The program displays the total number of files imported, duplicated (not imported), and errors (failed to import).

Repository Library

The repository is managed by a C library: librep.a and librep.h. This library contains the following common functions:

REPCONF environment variable

The environment variable REPCONF specifies the configuration directory for the repository. If this is not set, then /srv/fossology/repository/ is used. (And if that does not exist, then the current directory (".") is used.)

int RepOpen ();

Since the repository configuration files may be accessed by every function call, we don't want to call fopen/fclose millions of times. This opens and sets up global variables. You should call this first -- but if you forget, then it is called anyways by all of the other repository functions. Returns 1 if it is configured, 0 if configuration failed.

void RepClose ();

This closes all global variables. It is proper to call this when you are done, but if you forget... shared memory will not be lost.
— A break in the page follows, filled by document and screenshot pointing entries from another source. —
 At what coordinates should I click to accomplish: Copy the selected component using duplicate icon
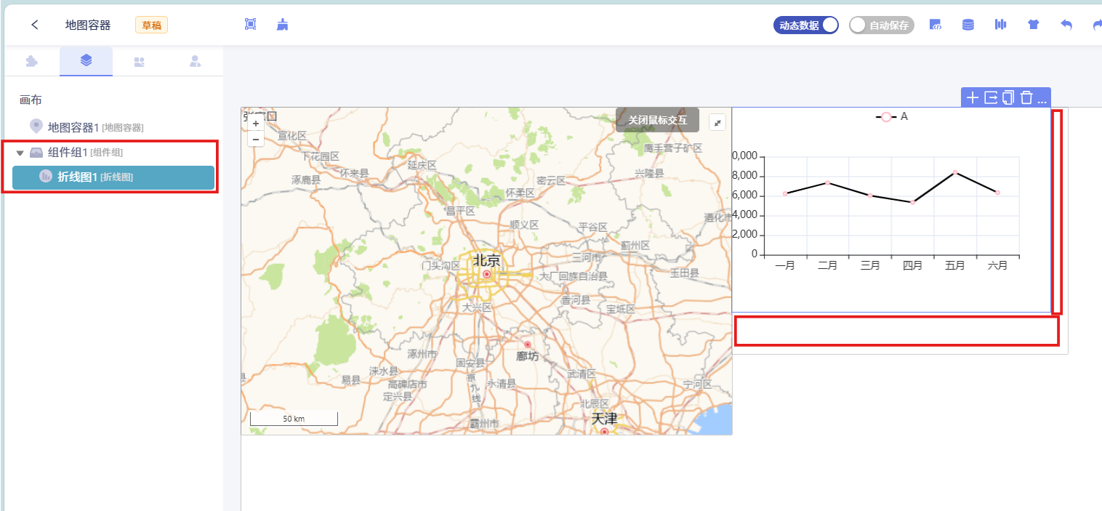coord(1008,98)
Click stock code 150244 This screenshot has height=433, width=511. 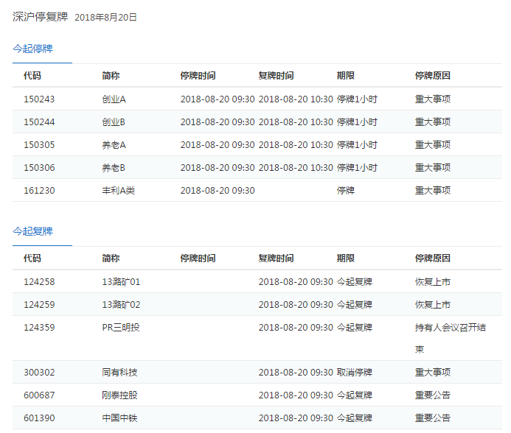pos(39,122)
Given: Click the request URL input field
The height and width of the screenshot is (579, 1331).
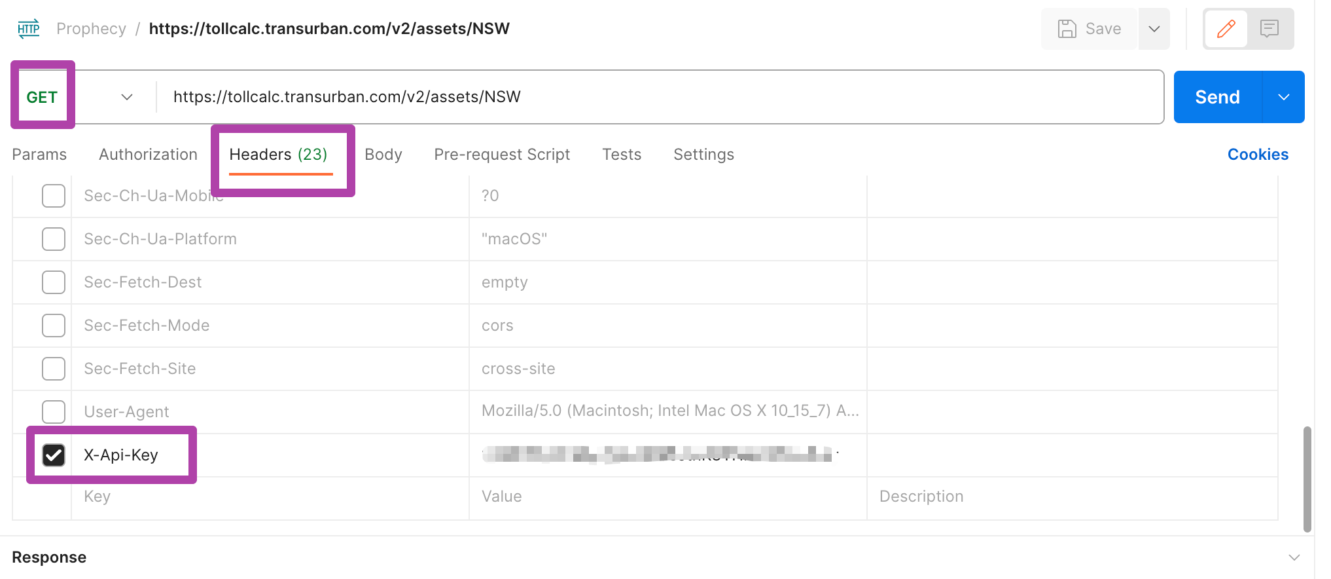Looking at the screenshot, I should [654, 97].
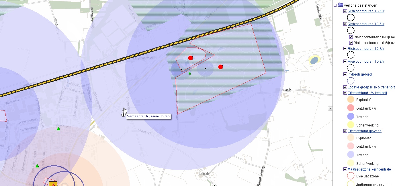Click the green triangle near Kozakkenstraat
395x186 pixels.
click(x=37, y=166)
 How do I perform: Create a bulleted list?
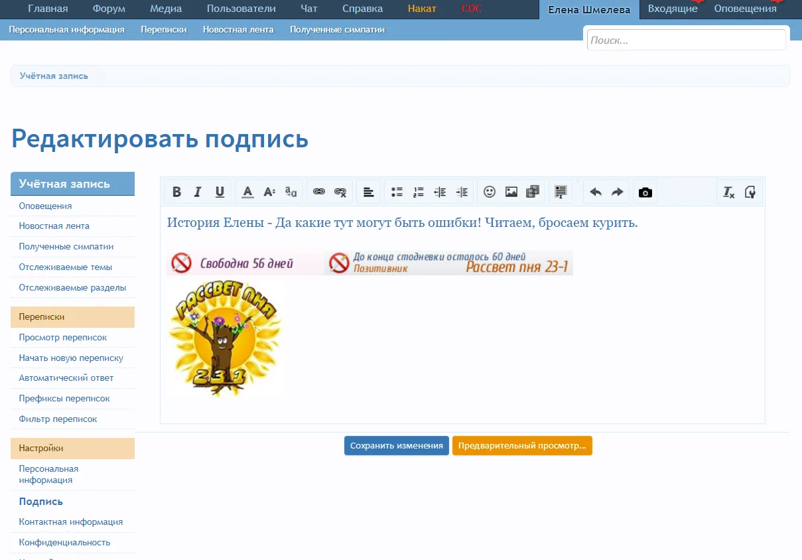tap(397, 192)
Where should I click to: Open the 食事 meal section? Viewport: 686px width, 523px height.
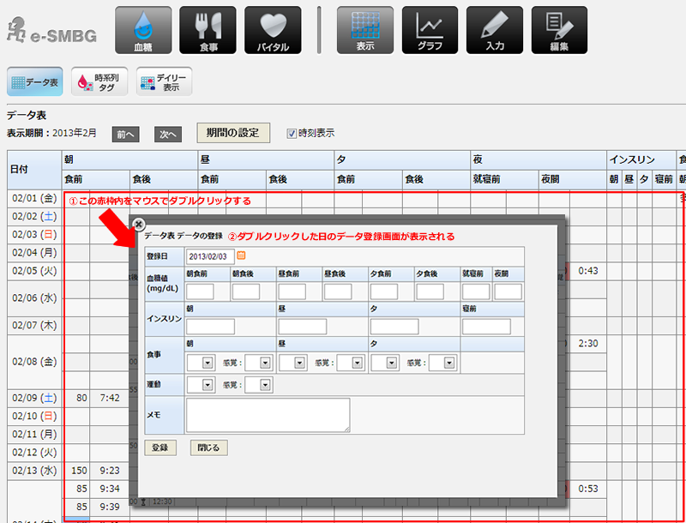[x=208, y=30]
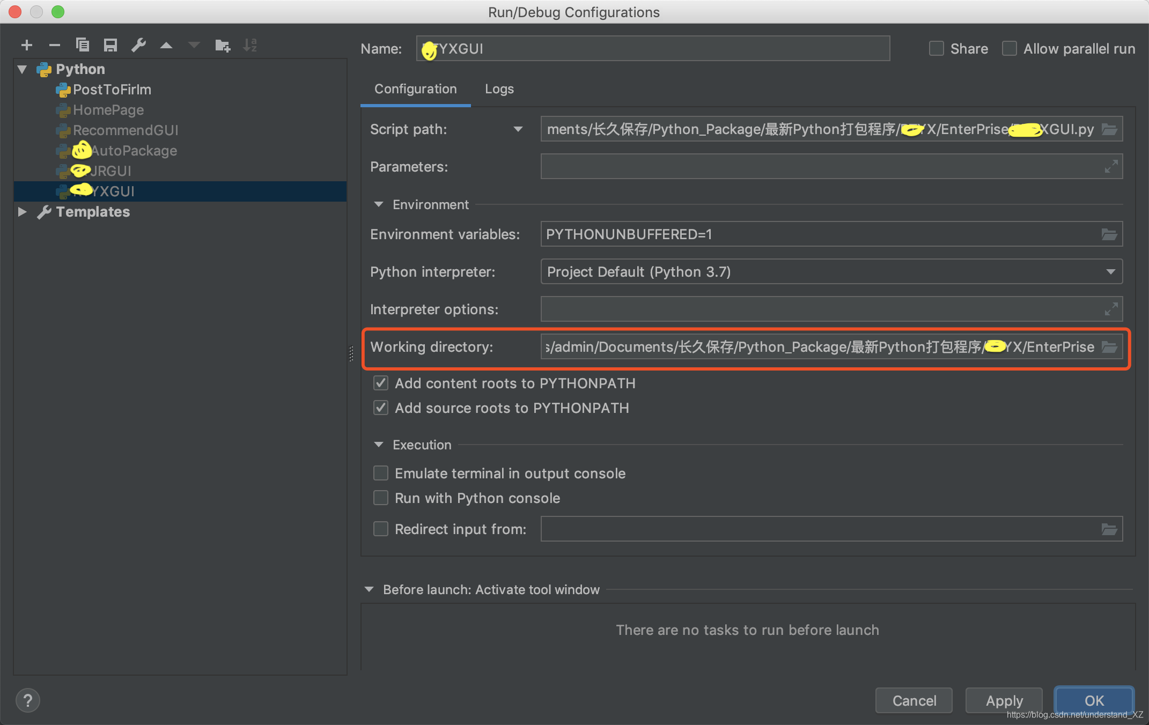Switch to the Logs tab
The image size is (1149, 725).
point(499,89)
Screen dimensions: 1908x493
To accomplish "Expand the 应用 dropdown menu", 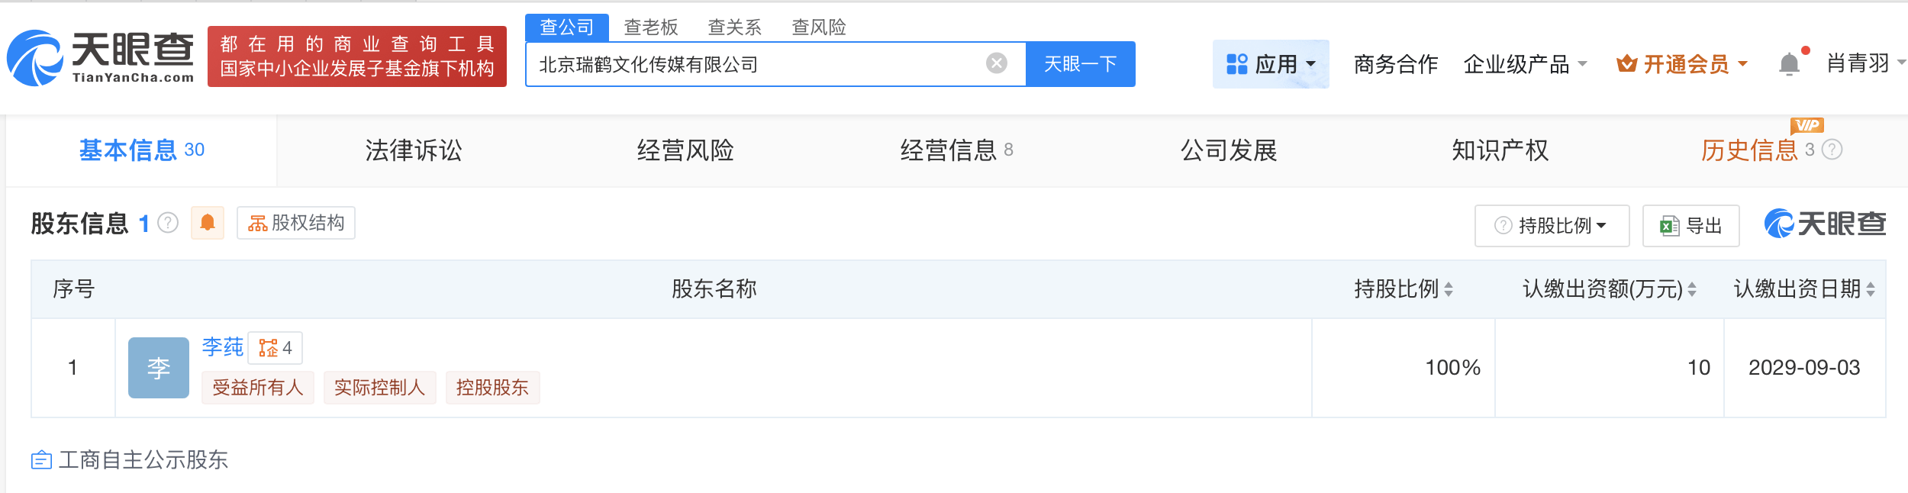I will point(1271,64).
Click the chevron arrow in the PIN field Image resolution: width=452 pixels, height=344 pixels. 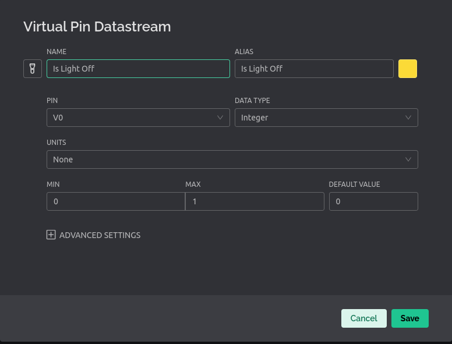pyautogui.click(x=220, y=118)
NOTE: If you want to refresh the configuration, then call: RepClose(); RepOpen();

char * RepMkPath (char *Type, char *Filename);

Allocate a string containing a path for the type and file. Returns a string, or NULL if the type/filename is invalid (or an allocation error occurs).

The depth of the path is determined by the value in $REPCONF/Depth.conf. If this file does not exist, then the default is "2". The caller is responsible for calling free().

char * RepGetRepPath ();

Allocate a string containing the path to the top of the repository. Returns NULL if an error occurred. The caller is responsible for calling free().

char * RepGetHost (char *Path, char *Type, char *Filename);

Allocate a string containing the hostname where the file is stored. The hostname is determined from the $REPPATH/Hosts.conf file. Returns a string if the hostname was found. Returns NULL if there is no hostname OR if an error occurred. The caller is responsible for calling free().

int RepExist (char *Type, char *Filename);

Determines if the type+file exists in the repository. Returns 1 if it exists. Returns 0 if it does not exist. Returns -1 if an error occurred.

int RepHostExist (char *Type, char *Host);

Determines if the type+hostname exists in the repository. This is useful for determining of this particular host stores any files of the given type. Returns 1 if it exists. Returns 0 if it does not exist. Returns -1 if an error occurred.

int RepRemove (char *Type, char *Filename);

Remove a file from the repository. Returns the result from unlink() -- 0 on success. If there is an error, then a non-zero value is returned.

FILE * RepFread (char *Type, char *Filename);

This is a replacement for fopen(filename,"rb"). It returns a FILE pointer to the type+filename, or NULL on error. The caller should run RepFclose() when they are finished.

FILE * RepFwrite (char *Type, char *Filename);

This is a replacement for fopen(filename,"wb"). This function will also create the repository's directory if it is needed. It returns a FILE pointer to the type+filename, or NULL on error. The caller should run RepFclose() when they are finished.

int RepFclose (FILE *F);

This is a replacement for fclose(FilePointer). This returns the value from fclose().

int RepImport (char *Source, char *Type, char *Filename, int HardLink);

This is a really fast file copy. If HardLink is set (not zero), then it will use a hard link before trying a regular file copy (making it REALLY fast). The contents from Source are copied into the repository. This returns 0 on success, non-zero on failure.

RepMmapStruct * RepMmap (char *Type, char *Filename);

This is a replacement for mmap(). The file is opened for read-only access! Do not use this command to create a new file. It allocates and returns a structure containing the mmap handle:

struct RepMmapStruct
  {
  int FileHandle; /* handle from open() */
  unsigned char *Mmap; /* memory pointer from mmap */
  int MmapSize; /* size of mmap */
  };
typedef **struct** RepMmapStruct RepMmapStruct;

The caller must call RepMunmap() to free the structure.

RepMmapStruct * RepMmapFile (char *Filename);

Similar to RepMmap(), but takes a full filename as a parameter rather than a repository entry. (Technically, this is used by the RepMmap() function.)

void RepMunmap (RepMmapStruct *M);

This un-mmaps and deallocates the RepMmapStruct variable created by RepMmap() and RepMmapFile().